Lawmakers Should Strip Ill-Advised Tax Preference for Government-Owned Broadband From Reconciliation Package

ITIF
3 min readSep 29, 2021

By: Doug Brake

The current draft of the House budget reconciliation package includes a tax credit designed to support municipal broadband. While this credit is somewhat narrower than some reports have suggested, it is still ill-advised. A tax credit to incent broadband investment in low-income communities is a good idea, but there is no reason it should be limited to municipal deployments.

Muni broadband is generally not something lawmakers should be promoting, because local governments are not well-suited to providing broadband service. Unlike relatively static traditional utilities, such as electricity distribution, broadband requires consistent investment to keep up with technological change. The private sector can better adapt to changes in technology and drive continual improvement to broadband networks. Simply put, municipal broadband not an effective tool to bring any desired improvements to the broadband market, and it is likely to slow investment and innovation over the long-term.

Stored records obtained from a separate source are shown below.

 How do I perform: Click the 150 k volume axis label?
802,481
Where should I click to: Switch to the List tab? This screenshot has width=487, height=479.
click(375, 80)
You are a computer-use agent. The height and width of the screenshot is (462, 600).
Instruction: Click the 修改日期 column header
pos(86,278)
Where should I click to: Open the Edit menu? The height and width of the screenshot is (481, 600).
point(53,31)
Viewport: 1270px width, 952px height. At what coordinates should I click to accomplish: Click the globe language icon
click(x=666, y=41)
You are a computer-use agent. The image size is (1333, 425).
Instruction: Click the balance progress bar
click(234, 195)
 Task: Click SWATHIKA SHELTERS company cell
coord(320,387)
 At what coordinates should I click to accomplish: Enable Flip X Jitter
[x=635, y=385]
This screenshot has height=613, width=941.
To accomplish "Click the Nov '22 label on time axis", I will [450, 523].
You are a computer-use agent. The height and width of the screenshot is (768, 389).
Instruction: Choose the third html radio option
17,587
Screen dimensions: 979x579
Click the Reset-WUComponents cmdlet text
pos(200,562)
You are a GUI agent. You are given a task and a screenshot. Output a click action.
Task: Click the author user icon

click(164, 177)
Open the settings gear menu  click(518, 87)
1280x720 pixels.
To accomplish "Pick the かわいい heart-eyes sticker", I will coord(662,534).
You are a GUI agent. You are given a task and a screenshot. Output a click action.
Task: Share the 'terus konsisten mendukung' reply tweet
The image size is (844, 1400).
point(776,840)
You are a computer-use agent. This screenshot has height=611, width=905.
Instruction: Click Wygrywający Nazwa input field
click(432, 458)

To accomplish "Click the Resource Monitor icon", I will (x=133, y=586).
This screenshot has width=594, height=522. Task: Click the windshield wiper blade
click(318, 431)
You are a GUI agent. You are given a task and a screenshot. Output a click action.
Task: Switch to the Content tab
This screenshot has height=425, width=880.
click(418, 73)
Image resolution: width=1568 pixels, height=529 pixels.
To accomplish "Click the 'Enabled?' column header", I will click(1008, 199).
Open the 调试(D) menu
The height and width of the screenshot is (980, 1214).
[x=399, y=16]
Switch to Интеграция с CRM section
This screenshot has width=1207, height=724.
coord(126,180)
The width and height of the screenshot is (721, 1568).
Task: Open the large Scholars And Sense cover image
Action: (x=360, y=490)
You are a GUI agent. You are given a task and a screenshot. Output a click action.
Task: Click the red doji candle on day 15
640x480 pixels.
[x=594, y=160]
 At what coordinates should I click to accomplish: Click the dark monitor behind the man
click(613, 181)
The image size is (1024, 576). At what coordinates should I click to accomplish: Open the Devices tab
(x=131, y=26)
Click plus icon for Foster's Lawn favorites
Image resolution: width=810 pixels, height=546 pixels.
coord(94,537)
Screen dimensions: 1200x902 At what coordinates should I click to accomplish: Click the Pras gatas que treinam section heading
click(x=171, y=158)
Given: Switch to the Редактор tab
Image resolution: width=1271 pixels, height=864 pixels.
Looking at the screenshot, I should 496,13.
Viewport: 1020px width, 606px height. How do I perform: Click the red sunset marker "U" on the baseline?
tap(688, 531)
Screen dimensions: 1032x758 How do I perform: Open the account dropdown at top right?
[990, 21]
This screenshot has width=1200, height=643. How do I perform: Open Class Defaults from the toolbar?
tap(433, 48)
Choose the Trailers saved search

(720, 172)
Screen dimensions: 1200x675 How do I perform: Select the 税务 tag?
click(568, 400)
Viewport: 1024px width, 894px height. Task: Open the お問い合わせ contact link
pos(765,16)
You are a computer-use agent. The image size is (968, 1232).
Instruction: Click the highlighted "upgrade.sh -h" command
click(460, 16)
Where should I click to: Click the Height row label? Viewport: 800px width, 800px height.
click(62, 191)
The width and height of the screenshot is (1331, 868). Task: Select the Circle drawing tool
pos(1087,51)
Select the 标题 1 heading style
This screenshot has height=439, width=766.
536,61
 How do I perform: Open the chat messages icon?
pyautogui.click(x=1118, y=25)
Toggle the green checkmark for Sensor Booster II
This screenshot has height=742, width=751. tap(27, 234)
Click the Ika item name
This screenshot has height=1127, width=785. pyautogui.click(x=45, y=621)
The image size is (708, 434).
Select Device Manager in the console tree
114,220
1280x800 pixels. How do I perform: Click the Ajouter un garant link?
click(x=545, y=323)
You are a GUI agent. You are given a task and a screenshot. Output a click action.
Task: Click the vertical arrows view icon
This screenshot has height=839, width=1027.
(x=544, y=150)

Since the introduction of the American Jobs Plan, the Biden administration has explicitly disfavored private providers in the broadband market, stating that federal investment should prioritize “support for broadband networks owned, operated by, or affiliated with local governments, non-profits, and co-operatives.”

The infrastructure package was negotiated to a reasonable bipartisan position that doesn’t necessarily favor public or private providers. The partisan budget reconciliation package, however, revisits this favoritism for broadband-as-utility over private sector competition, creating a 30 percent tax credit for state, local, and Tribal governments for the operations and maintenance costs of government-owned broadband systems.

As the bill reads going into mark-up, the credit is somewhat limited. It is not open-ended support for municipal networks — that would be a disastrous mistake. It is targeted to pay a tax credit for operation and maintenance costs for connecting households in low-income communities. Expenses are capped at $400 per household, and the home must have not had access to the government-owned service at the beginning of the year. The credit would likely end up flowing to government contractors.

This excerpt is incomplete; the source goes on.